Amid continuing tensions in the Middle East concerning the United States’ next military target, the Bush administration said yesterday it has no plans to attack Syria in order to overthrow its leadership or impose democracy.

In response to the announcement, some area students of Syrian descent expressed concern over the Bush administration’s criticism of Syria and U.S. policies in the Middle East.

“(The United States) has yet to find weapons of mass destruction in Iraq,” said Mazin Hawasli, a sophomore at Washtenaw Community College. “Then they want to start pointing fingers at other countries, who clearly for some time disagreed with America’s foreign policy and backed France when they wanted to veto Resolution 1441, giving America and the U.K. the green light to bomb Baghdad.”

The United States has accused Syria of providing Iraq with weapons and refuge to Iraqi and Baath Party leaders, supporting terrorism and producing chemical weapons. The United States has also said Syrian fighters were allowed to join the war against U.S.-led coalition forces in Iraq.

But the Syrian government has repeatedly denied it has any chemical weapons.

“There is no evidence for all the allegations,” LSA junior Lena Masri said.

Hawasli said the difference between the amount of oil Syria holds and Iraq’s vast oil reserves might prevent the United States from attacking Syria.

“We all know that the U.S. has the military power to confront the whole region,” Hawasli said. “It’s because Syria doesn’t contain much of the valued resources as let’s say Iraq, which is oil … America wouldn’t be benefiting anything from going to war with Syria and changing their regime.”

But Masri said oil is not the major issue for going to war with Syria. Instead the U.S. plan to transfer power to Israel is the major issue, she said.

“By attacking Iraq, Syria and even Iran, (Bush) wants to attack the Middle East and shift the power to Israel,” Masri said. “By attacking the Middle East, the balance of power will shift toward Israel.”

“America is yet to understand the political function of how Arabs view America and Israel,” Hawasli said. “As much as Bush finds Saddam as the main issue at hand, the Arab world views Israel as a priority.”

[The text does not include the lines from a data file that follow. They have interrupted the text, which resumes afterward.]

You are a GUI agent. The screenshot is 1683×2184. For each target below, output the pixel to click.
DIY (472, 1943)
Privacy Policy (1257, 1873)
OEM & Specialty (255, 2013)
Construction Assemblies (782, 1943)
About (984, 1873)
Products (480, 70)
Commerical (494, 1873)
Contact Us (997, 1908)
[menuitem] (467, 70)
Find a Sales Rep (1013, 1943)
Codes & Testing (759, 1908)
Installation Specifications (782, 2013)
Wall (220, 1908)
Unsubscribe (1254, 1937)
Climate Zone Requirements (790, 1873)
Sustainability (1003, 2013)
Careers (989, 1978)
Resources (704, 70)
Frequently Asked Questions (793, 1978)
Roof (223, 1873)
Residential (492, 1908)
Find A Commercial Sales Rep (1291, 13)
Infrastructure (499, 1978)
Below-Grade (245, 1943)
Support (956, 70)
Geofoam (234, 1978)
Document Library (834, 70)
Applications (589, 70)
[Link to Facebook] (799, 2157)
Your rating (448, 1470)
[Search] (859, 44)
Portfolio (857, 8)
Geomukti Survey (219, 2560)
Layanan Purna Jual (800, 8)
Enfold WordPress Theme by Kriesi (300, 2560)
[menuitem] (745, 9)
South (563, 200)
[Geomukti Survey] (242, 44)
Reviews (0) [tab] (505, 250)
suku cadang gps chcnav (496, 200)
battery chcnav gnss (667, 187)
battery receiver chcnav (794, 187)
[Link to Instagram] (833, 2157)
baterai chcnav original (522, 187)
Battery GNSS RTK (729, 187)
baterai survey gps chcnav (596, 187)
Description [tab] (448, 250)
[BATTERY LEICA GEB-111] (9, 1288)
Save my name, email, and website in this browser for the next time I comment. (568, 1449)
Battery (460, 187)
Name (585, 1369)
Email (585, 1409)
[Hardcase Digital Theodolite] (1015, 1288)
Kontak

U.S. officials also said they still want to include Syria in the Middle East peacemaking process between Israelis and Palestinians.

“It’s funny how one day you can publicly talk badly about a country all across the world and then talk about how they can be our buddy as long as they don’t let the Iraqis sleep over,” Hawasli said. “I’m lost. One second we point the finger and say that’s the bad guy, then a minute later, all of a sudden we want them to be part of a peace process? Who are we to label the world good or evil?”

Instead of extending the “war on terror” to new countries, Muslim Students Association President Kenan Mossa-Basha said, the United States should be “focusing on nation-building, infrastructure and institutions necessary for normalcy and freedom based on pluralism by the Iraqi people.”

“There has to be a rebuilding of Iraq before pursuing any other initiatives,” added Mossa-Basha, a Business school senior.